Emr-i ilâhi’yi kenara itip bırakan, kendi arzu ve reyini ortaya koyan, kendi
nefsini ilâh olarak ilân etti demektir. Bu gibi kimselerin sözü doğrudur
diyenler de onu ilâh edinmiştir.
Âyet-i kerime’de şöyle buyuruluyor:
“Resulüm! Gördün mü o nefis arzusunu ilâh edineni? Artık ona sen mi vekil
olacaksın? (Onu şirkten sen mi koruyacaksın?)” (Furkan: 43)
Nefis putuna dayanmış olduğundan, bunlara uyan ve tâbi olan kimse bunları ilâh
olarak kabul etmiştir.
Bu Âyet-i kerime, her yoldan sapana ve sapıtıcıya hitap eder.
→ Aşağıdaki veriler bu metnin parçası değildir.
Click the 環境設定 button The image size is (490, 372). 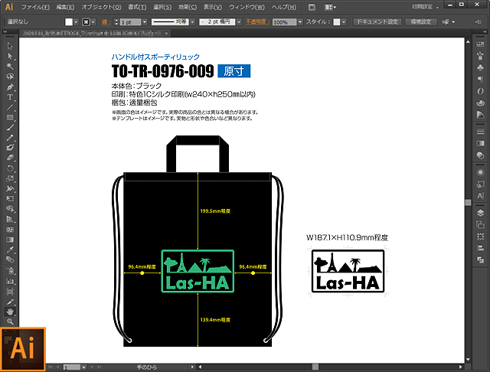[420, 22]
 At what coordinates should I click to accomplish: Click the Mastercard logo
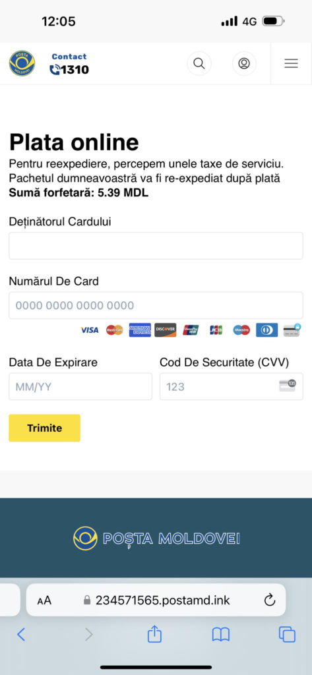pos(115,330)
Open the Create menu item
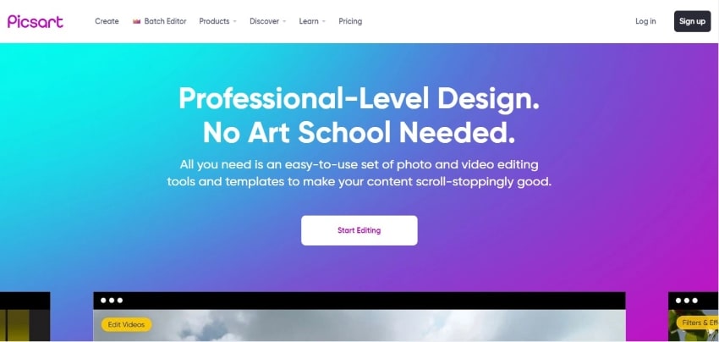 coord(107,21)
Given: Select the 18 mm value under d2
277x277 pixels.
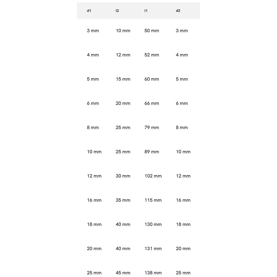Looking at the screenshot, I should click(x=183, y=224).
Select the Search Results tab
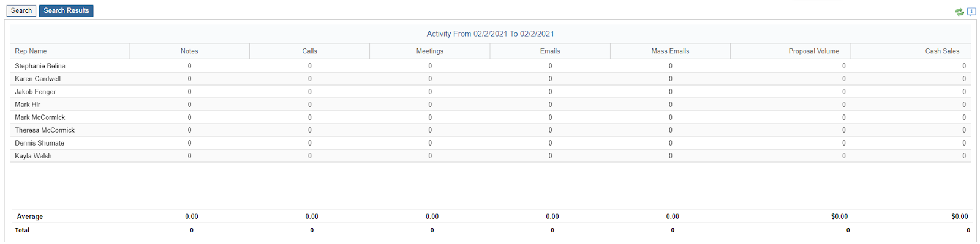Viewport: 980px width, 244px height. coord(66,10)
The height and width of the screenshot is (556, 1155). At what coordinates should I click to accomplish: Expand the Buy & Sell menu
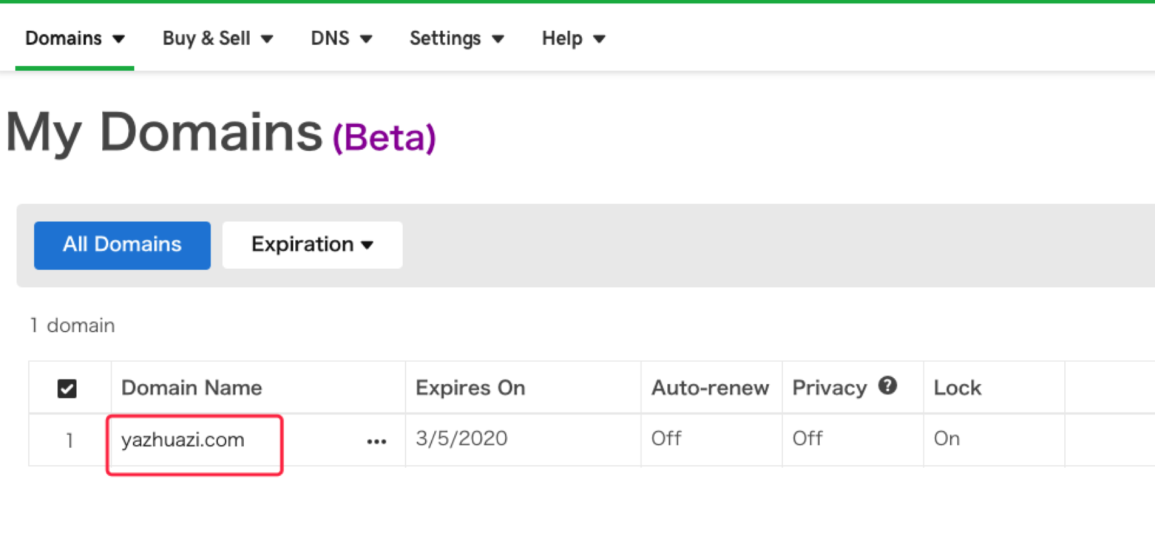tap(218, 39)
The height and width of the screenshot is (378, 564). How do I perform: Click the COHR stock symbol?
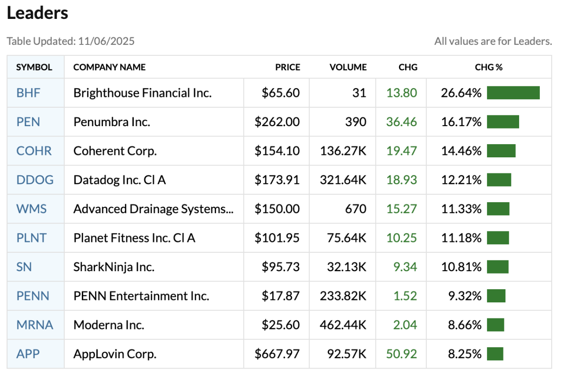point(34,151)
Yaptığı icraat
ahkâm-ı ilâhi’ye ters düşüyorsa bu Âyet-i kerime’ye bakarak hükmedin ki onlar
nefsini ilâh edinmiş, şirke düşmüşlerdir.
Öyle ki; Allah-u Teâlâ nefsinin hevâ ve hevesini ilâh edinenin kulağını ve
kalbini mühürler, gözünün üstüne perde çeker.
“Nefsinin hevâ ve hevesini kendine ilâh edinen, Allah’ın da dalâleti hak
ettiğini bilerek saptırdığı, kulağını ve kalbini mühürlediği ve gözüne perde
çektiği kimseyi gördün mü? Onu Allah’tan başka kim doğru yola eriştirebilir?
Hâlâ ibret almayacak mısınız?” (Câsiye: 23)
Ve fakat bütün bölücülere bakın, imamlarına nasıl sarılmışlar. Sanki bu ilâhi
hükümler kendilerine hitap etmiyormuş gibi kulak vermek bile istemezler.
Allah-u Teâlâ’ya karşı gelenlere gelince:
“İnsan bizim kendisini kerih bir nutfeden yarattığımızı görmez mi ki, şimdi o
apaçık bir hasım kesilmektedir.” (Yâsin: 77)
Bu ilâhi bir emirdir ve hükümdür. İnsan; Hazret-i Allah’ın kendisini kerih bir
nutfeden yarattığını görmedi, şeytana uydu ve apaçık hasım kesildi.
Buna rağmen insanoğlu; bir damla kerih sudan yaratıldığı halde Yaratan’a hasım
kesiliyor, ihsan ve ikram sahibi olan
Allah-u
Teâlâ’ya isyan ediyor.
Günümüzde ortalığı ifsat ateşine veren kimseler, Hazret-i Allah’ın Din-i
mübin’i olan İslâm’ı; menfaatlerine, gaye ve maksatlarına âlet ederek, İslâm’ın
ulvî hükümlerini kendi çıkarları doğrultusunda bozmaya, değiştirmeye,
yozlaştırmaya çalışarak Hazret-i Allah’a hasım kesilmektedirler.
Bu ise akl-ı selim sahibi olanların kabul etmeyeceği, hafsalanın almayacağı bir
durumdur. Halbuki yaratıldığı aslî maddesini düşünseydi nankörlük etmez, hasım
kesilmezdi.
Hiç şüphesiz ki iman nûruyla münevver, İslâm şerefiyle müşerref olmayan kişiler
yaratılış icaplarını yerine getirmezler, Yaratan’a hasım kesildikleri gibi;
dinini alaya alırlar, içten yıkmaya çalışırlar.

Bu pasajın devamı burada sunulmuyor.